Los científicos llegaron a esta conclusión después de medir los campos eléctricos cerca de los enjambres de este tipo de abejas.

Los detalles se publican hoy en la revista iScience.

El estudio recuerda que la electricidad atmosférica contribuye a configurar los fenómenos meteorológicos, ayuda a los insectos a encontrar alimento y eleva a las arañas en el aire para que migren a grandes distancias.

“Siempre nos fijamos en cómo la física influía en la biología, pero en algún momento nos dimos cuenta de que la biología también podía influir en la física”, explica Ellard Hunting, biólogo de la Universidad de Bristol y primer autor del trabajo.

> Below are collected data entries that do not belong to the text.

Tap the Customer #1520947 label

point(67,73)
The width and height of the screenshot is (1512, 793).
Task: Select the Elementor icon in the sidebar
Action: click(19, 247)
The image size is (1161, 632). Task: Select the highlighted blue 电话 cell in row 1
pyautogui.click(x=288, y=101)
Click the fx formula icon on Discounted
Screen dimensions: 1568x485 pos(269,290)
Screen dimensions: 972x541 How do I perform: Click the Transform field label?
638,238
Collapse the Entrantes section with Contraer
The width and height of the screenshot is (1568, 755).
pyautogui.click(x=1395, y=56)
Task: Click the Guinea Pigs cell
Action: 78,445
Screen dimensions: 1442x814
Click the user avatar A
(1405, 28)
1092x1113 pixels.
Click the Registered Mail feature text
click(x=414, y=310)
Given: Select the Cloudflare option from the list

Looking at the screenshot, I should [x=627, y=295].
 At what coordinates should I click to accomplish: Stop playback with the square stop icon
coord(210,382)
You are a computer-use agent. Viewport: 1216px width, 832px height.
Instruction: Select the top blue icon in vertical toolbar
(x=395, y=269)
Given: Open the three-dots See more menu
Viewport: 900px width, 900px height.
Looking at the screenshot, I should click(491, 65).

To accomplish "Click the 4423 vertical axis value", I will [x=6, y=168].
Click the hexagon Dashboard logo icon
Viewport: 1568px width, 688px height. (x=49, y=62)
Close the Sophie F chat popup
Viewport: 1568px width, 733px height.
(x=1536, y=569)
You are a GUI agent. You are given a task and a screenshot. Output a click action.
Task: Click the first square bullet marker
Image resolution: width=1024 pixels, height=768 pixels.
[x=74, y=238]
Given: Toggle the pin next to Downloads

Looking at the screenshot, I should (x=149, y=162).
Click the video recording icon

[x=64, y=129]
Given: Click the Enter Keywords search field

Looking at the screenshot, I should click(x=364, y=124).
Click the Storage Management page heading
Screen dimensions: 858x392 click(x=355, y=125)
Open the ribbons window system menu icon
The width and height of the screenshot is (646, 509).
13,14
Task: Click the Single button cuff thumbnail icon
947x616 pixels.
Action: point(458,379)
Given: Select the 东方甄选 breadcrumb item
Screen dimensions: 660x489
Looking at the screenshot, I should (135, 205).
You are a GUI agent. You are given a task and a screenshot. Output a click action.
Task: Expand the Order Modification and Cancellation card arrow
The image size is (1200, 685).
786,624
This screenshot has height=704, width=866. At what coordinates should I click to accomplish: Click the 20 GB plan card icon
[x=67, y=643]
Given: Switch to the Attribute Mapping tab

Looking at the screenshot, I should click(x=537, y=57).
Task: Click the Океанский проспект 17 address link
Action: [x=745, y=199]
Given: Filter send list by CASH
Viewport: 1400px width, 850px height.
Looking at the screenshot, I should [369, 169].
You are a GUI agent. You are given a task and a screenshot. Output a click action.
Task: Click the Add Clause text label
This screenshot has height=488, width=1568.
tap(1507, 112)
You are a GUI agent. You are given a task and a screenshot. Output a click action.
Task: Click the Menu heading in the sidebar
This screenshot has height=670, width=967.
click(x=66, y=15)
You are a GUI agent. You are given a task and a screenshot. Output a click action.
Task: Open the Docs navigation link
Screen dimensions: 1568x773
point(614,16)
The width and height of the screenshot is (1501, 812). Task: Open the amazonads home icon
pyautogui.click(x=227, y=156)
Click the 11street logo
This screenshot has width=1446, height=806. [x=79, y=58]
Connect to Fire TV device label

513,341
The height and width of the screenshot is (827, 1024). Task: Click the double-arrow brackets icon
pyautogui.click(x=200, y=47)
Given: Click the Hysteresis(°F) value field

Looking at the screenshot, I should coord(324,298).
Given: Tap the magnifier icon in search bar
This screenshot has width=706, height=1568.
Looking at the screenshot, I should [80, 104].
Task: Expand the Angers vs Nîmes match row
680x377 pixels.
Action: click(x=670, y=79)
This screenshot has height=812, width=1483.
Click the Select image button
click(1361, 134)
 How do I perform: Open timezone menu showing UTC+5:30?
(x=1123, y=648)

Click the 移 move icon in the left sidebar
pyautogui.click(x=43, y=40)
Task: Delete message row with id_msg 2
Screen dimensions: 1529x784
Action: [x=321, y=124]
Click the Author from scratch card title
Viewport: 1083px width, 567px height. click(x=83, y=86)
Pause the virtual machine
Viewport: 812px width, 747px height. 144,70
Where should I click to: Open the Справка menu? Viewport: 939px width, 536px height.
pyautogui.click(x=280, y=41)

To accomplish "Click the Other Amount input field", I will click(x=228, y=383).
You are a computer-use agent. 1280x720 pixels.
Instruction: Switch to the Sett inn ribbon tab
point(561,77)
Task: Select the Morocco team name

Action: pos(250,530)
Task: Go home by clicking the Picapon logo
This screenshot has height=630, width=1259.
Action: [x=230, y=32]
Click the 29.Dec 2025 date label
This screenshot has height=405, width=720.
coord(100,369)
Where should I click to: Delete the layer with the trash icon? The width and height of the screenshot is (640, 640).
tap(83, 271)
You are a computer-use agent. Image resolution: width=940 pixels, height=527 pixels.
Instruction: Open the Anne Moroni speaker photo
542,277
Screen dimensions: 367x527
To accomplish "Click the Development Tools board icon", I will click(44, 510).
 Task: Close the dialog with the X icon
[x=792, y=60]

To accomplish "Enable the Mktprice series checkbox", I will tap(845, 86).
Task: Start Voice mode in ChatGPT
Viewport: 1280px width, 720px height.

Por eso, “queríamos saber cómo utilizan los distintos organismos los campos eléctricos estáticos que están prácticamente en todo el entorno”, aclara.

Al igual que la mayoría de los seres vivos, las abejas llevan una carga eléctrica innata.

Para hacer el estudio, el equipo comprobó que los enjambres de abejas varían la electricidad atmosférica entre 100 y 1.000 voltios por metro. A partir de esa información, desarrollaron un modelo que puede predecir la influencia de otras especies de insectos.

“El modo en que los enjambres de insectos influyen en la electricidad atmosférica depende de su densidad y tamaño”, afirma Liam O’Reilly, biólogo de la Universidad de Bristol y coautor de la investigación.

Así, “calculamos la influencia de las langostas en la electricidad atmosférica porque, dado que forman enjambres a escala bíblica –con un tamaño de 460 millas cuadradas y 80 millones de langostas en menos de una milla cuadrada– su influencia es probablemente mucho mayor que la de las abejas”.

“Hace poco que descubrimos que la biología y los campos eléctricos estáticos están íntimamente ligados y que hay muchos vínculos insospechados que pueden existir en diferentes escalas espaciales, desde los microbios del suelo y las interacciones entre plantas y polinizadores hasta los enjambres de insectos y, quizá, el circuito eléctrico global”, concluye Ellard Hunting.